I'm a big fan of the G6 firewall (previously G5) htaccess rules. I was wondering if it would be possible, as well as beneficial, to convert this to be used with NGINX? The source article can be found here: https://perishablepress.com/6g/. If it's possible to rewrite this, would you provide the NGINX equivalent rule set? I think it would be helpful to a lot of developers out there.
Here's the orignal .htaccess rules:
# 6G FIREWALL/BLACKLIST
# # https://perishablepress.com/6g/
# 6G:[QUERY STRINGS]
<IfModule mod_rewrite.c>
RewriteEngine On
RewriteCond %{QUERY_STRING} (eval\() [NC,OR]

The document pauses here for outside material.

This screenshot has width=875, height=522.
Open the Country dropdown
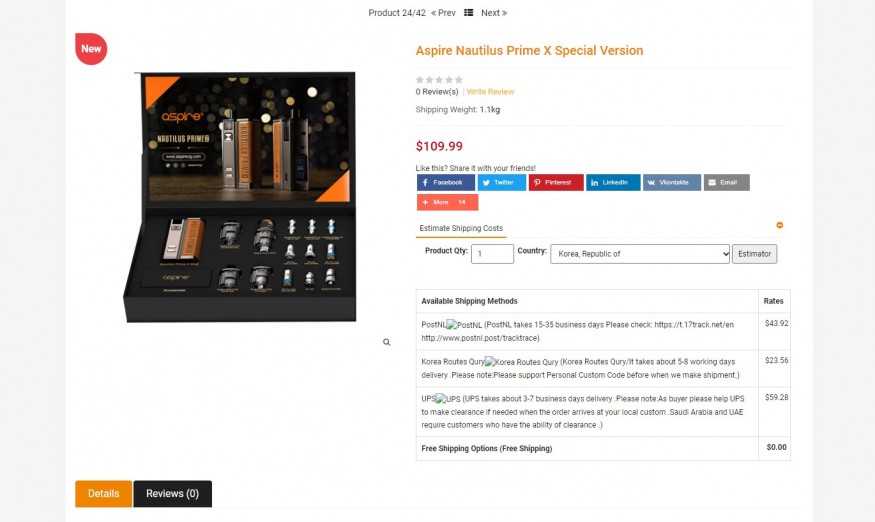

RewriteCond %{QUERY_STRING} (127\.0\.0\.1) [NC,OR]
RewriteCond %{QUERY_STRING} ([a-z0-9]{2000}) [NC,OR]
RewriteCond %{QUERY_STRING} (javascript:)(.*)(;) [NC,OR]
RewriteCond %{QUERY_STRING} (base64_encode)(.*)(\() [NC,OR]
RewriteCond %{QUERY_STRING} (GLOBALS|REQUEST)(=|\[|%) [NC,OR]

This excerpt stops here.